It is probably fair to say that we take batteries for granted. Most of us are not old enough to remember a time when batteries were too expensive for the average family. That says nothing of the era before portable devices like MP3 players and cell phones.
How much do you know about the humble battery? If your knowledge is limited, you are not alone. Battery tech is not something they teach in school. But there are plenty of interesting things to learn about battery cells. A few of them are explained below.
Batteries Don’t Store Electricity
A common misconception of batteries is that they store electricity. They actually don’t, according to Utah-based Pale Blue Earth. Rather, they store chemical energy that is converted to electrical energy through a chemical inside.
Pale Blue Earth’s USB rechargeable batteries are all lithium-ion. It utilizes lithium cobalt oxide as the anode, graphite as the cathode, and a lithium salt to facilitate the chemical reaction. When you charge a lithium-ion battery, electricity flowing through the positive end forces the ions inside to pass through the lithium salt and settle at the other end of the cell.

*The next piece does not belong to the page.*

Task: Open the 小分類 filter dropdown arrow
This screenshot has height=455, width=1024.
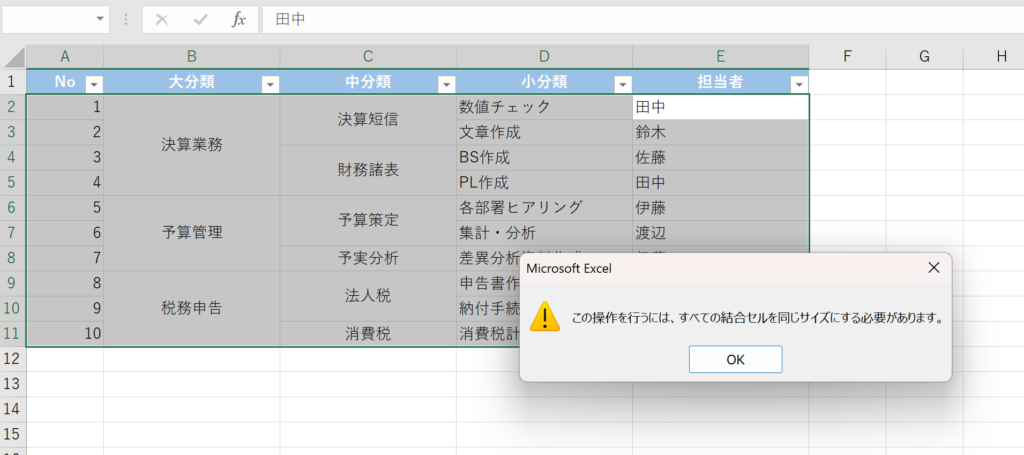Action: (x=622, y=84)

Discharging the battery involves moving the ions back through the lithium salt to the positive side of the battery. This produces a chemical reaction that generates electricity.
Different Kinds of Cells
There are four types of batteries defined by the electrolytes that make them work. A wet cell battery has a liquid electrolyte while a dry cell has a paste electrolyte. Dry cell batteries still require a small amount of liquid to conduct current, but it is minimal. Most consumer batteries are dry cell.

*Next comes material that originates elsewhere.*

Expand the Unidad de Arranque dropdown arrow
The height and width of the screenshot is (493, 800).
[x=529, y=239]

Next are molten salt batteries. These take their name from their molten salt electrolyte. They operate at high temperatures and are ideal for commercial applications, like storing solar energy. The other end of the spectrum is the reserve battery, a short-life battery that requires some sort of mechanical action to introduce the electrolyte and begin the chemical reaction.
Primary and Secondary Cells
Batteries are also classified as either primary or secondary. A primary cell can be used immediately following the completion of assembly. This is because manufacturing forces the ions inside to reside at the negative end. It would be like filling a squirt gun with water on the assembly line. As soon as it comes off the line, it is ready to fire.
Primary cells are single-use batteries. They are the batteries you buy at the store and throw away as soon as they are discharged. By contrast, secondary cells are rechargeable. They must be charged after they come off the assembly line. Why? Because safety dictates that the components be assembled in an inactive state.
Discharge Rates Vary
Finally, different types of batteries discharge at different rates. Alkaline batteries tend to have the longest shelf life because they discharge rather slowly. NiCad and NiMH batteries discharge comparatively quickly. Lithium-ion batteries discharge at a rate closer to alkalines than NiCads.
Temperatures can affect the rate at which batteries discharge. Some types of batteries can even freeze when the temperatures get low enough. At any rate, most batteries do not perform as well in cold weather. That is why the cold can prevent you from starting your car or cause flashlight batteries to run out more quickly.
There is a lot more to batteries than what has been discussed here. Suffice it to say that life would be much different if we didn’t have them. From alkaline to lithium-ion and everything in between, we rely heavily on batteries in the modern era.